═════ Extrait choisi

Le signe auquel on reconnaît immédiatement le vrai poète, dans les genres inférieurs ou supérieurs, c’est l’aisance de ses rimes : elles se sont rencontrées d’elles-mêmes, comme par une inspiration divine ; ses pensées lui sont venues toutes rimées. Le prosateur caché cherche au contraire la rime pour la pensée ; le vil versificateur cherche l’idée pour la rime. Il arrive souvent que, dans une couple de vers, on puisse deviner celui qui est né de la pensée et celui qui est dû à la rime. L’art consiste à dissimuler le second cas, pour éviter aux vers de ce genre l’apparence d’un simple remplissage de bouts-rimés.

À mon sentiment (la démonstration n’est pas ici possible), la rime de sa nature est seulement binaire : son effet se borne à un seul retour du même son et ne gagne pas en énergie à une nouvelle répétition. Dès qu’une syllabe finale a été une seconde fois perçue dans une syllabe de même consonance, l’action en est épuisée : un troisième retour agit simplement comme une nouvelle rime, qui rencontre par hasard le même son, mais sans renforcer l’effet primitif ; elle se range à la suite de la rime précédente, mais sans s’y associer pour concourir à augmenter l’impression. Car le premier son ne se prolonge pas à travers le second jusqu’au troisième : celui-ci est donc un pléonasme esthétique, une double mais inutile audace. Ces accumulations de rimes sont donc loin de valoir les lourds sacrifices qu’elles coûtent dans les octaves, les tercets et les sonnets ; de là cette torture intellectuelle que nous ressentons souvent à la lecture de pareilles productions, et nous ne saurions trouver de plaisir à une œuvre qui est en même temps un casse-tête. Si un grand génie poétique a su parfois maîtriser même ces formes, surmonter les difficultés qu’elles présentent, et s’y mouvoir avec légèreté et avec grâce, ce n’en est pas pour elles une meilleure recommandation ; car en soi elles sont aussi inefficaces que pénibles. Et chez de bons poètes même, lorsqu’ils usent de ces formes, on voit souvent la lutte entre la rime et la pensée, et le triomphe alternatif de l’une ou de l’autre : tantôt c’est la pensée qui est amoindrie à cause de la rime, tantôt c’est la rime qui s’accommode d’un faible à peu près (sic). Cela étant, je tiens chez Shakespeare pour une preuve de bon goût et non d’ignorance la diversité des rimes données à chaque quatrain des sonnets. En tout cas, l’effet acoustique n’en est nullement amoindri, et la pensée y paraît bien plus dans tous ses avantages qu’elle n’aurait pu le faire si elle avait dû être resserrée dans ses brodequins de torture traditionnels.

══════════
═════ Données fournies

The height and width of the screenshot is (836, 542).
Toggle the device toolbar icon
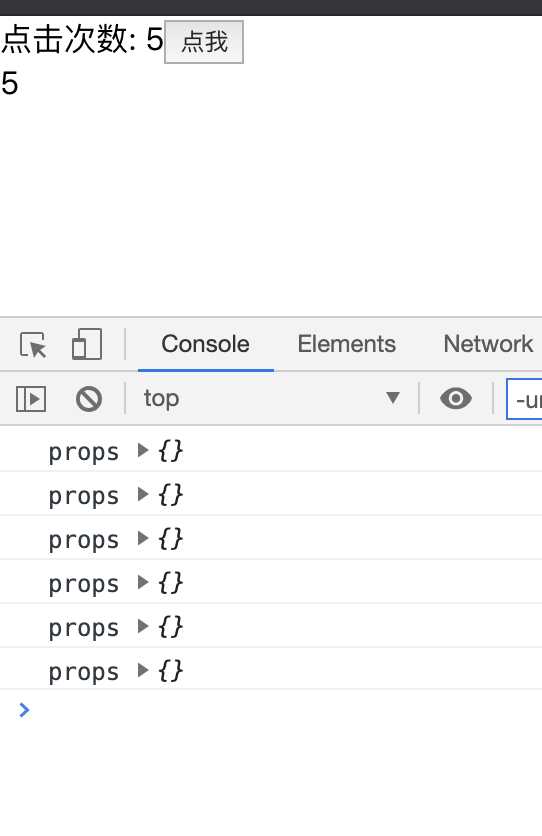coord(87,344)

══════════

→ Consigne A
Recopiez l'extrait sur la rime en commençant à « Le signe auquel » et en terminant à « remplissage de bouts-rimés. », en remplaçant « poète » par « écrivain ».
→ Consigne B
Poursuivez l'extrait sur la rime là où il s'arrête.

→ Résultat final A
Le signe auquel on reconnaît immédiatement le vrai écrivain, dans les genres inférieurs ou supérieurs, c’est l’aisance de ses rimes : elles se sont rencontrées d’elles-mêmes, comme par une inspiration divine ; ses pensées lui sont venues toutes rimées. Le prosateur caché cherche au contraire la rime pour la pensée ; le vil versificateur cherche l’idée pour la rime. Il arrive souvent que, dans une couple de vers, on puisse deviner celui qui est né de la pensée et celui qui est dû à la rime. L’art consiste à dissimuler le second cas, pour éviter aux vers de ce genre l’apparence d’un simple remplissage de bouts-rimés.

→ Résultat final B
C’est un désavantage pour la poésie d’une langue d’avoir beaucoup de mots étrangers à la prose et de ne pouvoir emprunter d’autre part à la prose certains de ses mots. Le premier défaut est surtout celui du latin et de l’italien, le second celui du français, où on le définissait récemment avec beaucoup de justesse « la bégueulerie de la langue française ». Les deux cas sont plus rares en anglais, et plus encore en allemand. Ces mots exclusivement réservés à la poésie ne nous touchent jamais au cœur ; ils ne nous parlent pas directement et ne peuvent que nous laisser froids. C’est un vocabulaire poétique de convention, ce ne sont pour ainsi dire que les ombres des sentiments au lieu des sentiments eux-mêmes ; c’est aussi la suppression de toute intimité.

La différence si souvent discutée de nos jours entre la poésie classique et romantique me semble reposer au fond sur ce que la première ne fait jamais valoir que des motifs purement humains, réels et naturels, tandis que la seconde admet aussi l’action de mobiles artificiels, conventionnels et imaginaires : de ce genre sont les mobiles issus du mythe chrétien, puis ceux du principe extravagant et chimérique de l’honneur chevaleresque ; de même ceux que les races germano-chrétiennes tirent du culte insipide et ridicule de la femme ; enfin ceux qui tiennent au radotage de la passion lunatique et supra-sensible. À quelle grotesque caricature des relations humaines et de la nature humaine nous conduisent de pareils motifs, c’est ce qu’on peut voir par les œuvres des poètes romantiques même les meilleurs, de Calderon par exemple. Pour ne rien dire des Autos, je me réfère seulement à des pièces telles que : No sempre el peor es cierto (le pire n’est pas toujours certain) ou El postrero duelo en España (le dernier duel en Espagne) et aux semblables comédies de cape et d’épée ; aux éléments signalés vient ici se joindre encore la subtilité scolastique si fréquente dans le dialogue, et qui faisait alors partie de la culture intellectuelle des classes supérieures. Quelle n’est pas en face de telles inventions la supériorité décisive de la poésie des anciens ! Toujours fidèle à la nature, la poésie classique possède une vérité et une exactitude absolue ; celle de la poésie romantique n’est jamais que relative ; il y a entre les deux le même rapport qu’entre l’architecture grecque et l’architecture gothique.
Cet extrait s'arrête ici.